| WORK ORDER 1 |
Please transcribe, from the comments on sharing faith, the stretch from "Some of our" through "non-Christians. Any ideas?".
| WORK ORDER 2 |
Answer these questions using the comments on sharing faith:
(a) What are the commenter and their household known as among their neighbors?
(b) What is the name of the cafe that a family friend opened in St. Edward, NE?
(c) What does the train commuter plan to put on the small "business cards"?
| WORK ORDER 3 |
Continue the comments on sharing faith from their final sentence.

+++ TEXT UNDER STUDY +++


    Some of our neighbors even have a problem with us. We are known as the "church people". They make comments and giggle and continue talking among themselves.

    On the other hand we have had the nicest visits with people in restaurants. They notice that we pray before our meal and once in awhile they will strike up a conversation with us.

    We just find it hard to connect with non-Christians. Any ideas?


  2. **Slight correction- there are now three decent places to eat in the small town of St. Edward, NE. A good friend of our family opened up a cafe called "The Grapevine" inside a house, right on main street. The food is delicious, home cooking. If you're passing through- don't miss a unique opportunity to experience mid-western hospitality!

  3. Dad- you talked about serious ministry in unlikely, or the most likely places. Recently, as I ride the trains back and forth, I've been urged to talk with other train-commuters. God has put on my heart that all these people, bustling to and fro, maybe could use some encouragement, someone to talk to, or even an interesting conversation with a foreign girl who doesn't quite make sense (after all, I'm not fluent!) God's also shown me that this won't be easy, as my language skills are limited, but if I want to take this opportunity seriously, I need to prepare myself.
    DAD- I'm so glad you said "Are you going there "armored up" in prayer - with the intent of being salt and light?" *Preparation is VITAL to our sharing Christ in every situation. 1 Peter 3:15 says "Always be prepared to give an answer to everyone who asks you to give the reason for the hope that you have."
    So, with the help of some Japanese friends, and Adeng, I'm going to make some small "business cards" with bible verses, encouraging words, and our church place and time on them.

    **Do what you can with what you have, everywhere, all the time.**

  4. Thanks for the encouragement, Pam and Annie!

    And Annie, you're right - we're supposed to "always be ready" as Peter says. And we also always need to remember that the Holy Spirit arrived on the scene before we did, and when we are willing to be used, the Spirit will help us, and stir people's hearts and minds to hear and receive what we have to share. We don't do the work, the Holy Spirit pours out God's grace into the situation, and we are simply a vessel God can use as a "container" for the Spirit and grace!

+++ INFORMATION +++

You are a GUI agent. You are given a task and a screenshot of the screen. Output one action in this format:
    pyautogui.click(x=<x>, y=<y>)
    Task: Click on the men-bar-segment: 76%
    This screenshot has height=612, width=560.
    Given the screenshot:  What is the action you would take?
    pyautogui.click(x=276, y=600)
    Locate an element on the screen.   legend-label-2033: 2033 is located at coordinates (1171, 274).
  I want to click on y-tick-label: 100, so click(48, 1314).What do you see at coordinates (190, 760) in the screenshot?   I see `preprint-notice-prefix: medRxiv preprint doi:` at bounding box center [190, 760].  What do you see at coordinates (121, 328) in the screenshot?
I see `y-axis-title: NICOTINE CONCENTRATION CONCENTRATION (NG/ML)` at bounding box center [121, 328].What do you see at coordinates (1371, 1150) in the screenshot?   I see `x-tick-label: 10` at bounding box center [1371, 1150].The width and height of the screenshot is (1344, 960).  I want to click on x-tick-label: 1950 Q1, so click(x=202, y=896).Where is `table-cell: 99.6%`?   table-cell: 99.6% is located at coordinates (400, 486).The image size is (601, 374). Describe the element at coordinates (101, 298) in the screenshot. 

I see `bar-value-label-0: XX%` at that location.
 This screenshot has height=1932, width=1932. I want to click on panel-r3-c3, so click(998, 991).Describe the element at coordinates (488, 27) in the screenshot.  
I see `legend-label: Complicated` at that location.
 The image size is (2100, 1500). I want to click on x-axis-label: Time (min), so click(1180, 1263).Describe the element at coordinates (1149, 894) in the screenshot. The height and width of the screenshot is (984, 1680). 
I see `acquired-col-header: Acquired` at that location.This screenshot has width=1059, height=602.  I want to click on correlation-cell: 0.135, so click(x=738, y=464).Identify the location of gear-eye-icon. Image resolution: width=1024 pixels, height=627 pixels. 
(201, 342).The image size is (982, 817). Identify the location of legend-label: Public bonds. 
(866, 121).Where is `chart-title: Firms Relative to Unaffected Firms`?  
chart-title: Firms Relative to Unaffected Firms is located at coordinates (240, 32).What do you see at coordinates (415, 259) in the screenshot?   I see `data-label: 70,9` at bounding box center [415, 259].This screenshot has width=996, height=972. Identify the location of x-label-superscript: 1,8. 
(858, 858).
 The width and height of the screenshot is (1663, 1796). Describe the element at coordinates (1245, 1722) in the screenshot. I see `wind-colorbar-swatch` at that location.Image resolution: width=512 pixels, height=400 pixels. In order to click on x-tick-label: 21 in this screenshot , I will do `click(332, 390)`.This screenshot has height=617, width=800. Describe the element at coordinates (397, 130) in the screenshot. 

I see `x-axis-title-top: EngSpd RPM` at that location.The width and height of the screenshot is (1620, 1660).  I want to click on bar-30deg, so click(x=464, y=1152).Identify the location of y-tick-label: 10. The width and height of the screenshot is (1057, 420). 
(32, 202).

+++

| REPLY 1 |
Some of our neighbors even have a problem with us. We are known as the "church people". They make comments and giggle and continue talking among themselves.

    On the other hand we have had the nicest visits with people in restaurants. They notice that we pray before our meal and once in awhile they will strike up a conversation with us.

    We just find it hard to connect with non-Christians. Any ideas?

| REPLY 2 |
(a) The "church people"
(b) "The Grapevine"
(c) Bible verses, encouraging words, and the church's place and time

| REPLY 3 |
    And my apologies to Sherry Cruise, owner and operatore of the Grapevine in St. Edward - it is a great place to have lunch!

  5. I have recently finished the Book, "They like Jesus, but not the church." The author, himself a Christian pastor agreed with Pastor Mike's friend. He prepared his sermons in a coffee shop close to the church. As a "regular" he formed friendships with the owner, the baristas, and other "regulars". Even though many were non-believers they found this minister and his views "interesting." Sometimes total strangers saw the Bibles and commentaries on the table and asked if he was a pastor. When he said he was, they asked if they could pull up a chair and ask him a question they had always "wondered about."

    What that pastor was doing was mingling with non-believers. Isn't that exactly what Jesus did?

    As a teacher, I mingle with non-believers every day. Some are teachers and paras; some are students. I pray and ask God to give me opportunities to do what I can, within the boundaries established by my employer to share the love of Christ with them. And I have received many opportunities In fact, I should warn you - Before you do this, you better be prepared. It will happen! Have a great week!

    Tom Collins

  6. Great thoughts, Tom! Thanks for challenging us - and thanks for the reminder about that book. I haven't read it, but it's created quite a buzz among people who are paying attention to cultural trends today.

    (This seems like a good time to say I always welcome hearing about books that are challenging you and are worth checking out! We will all benefit from that.)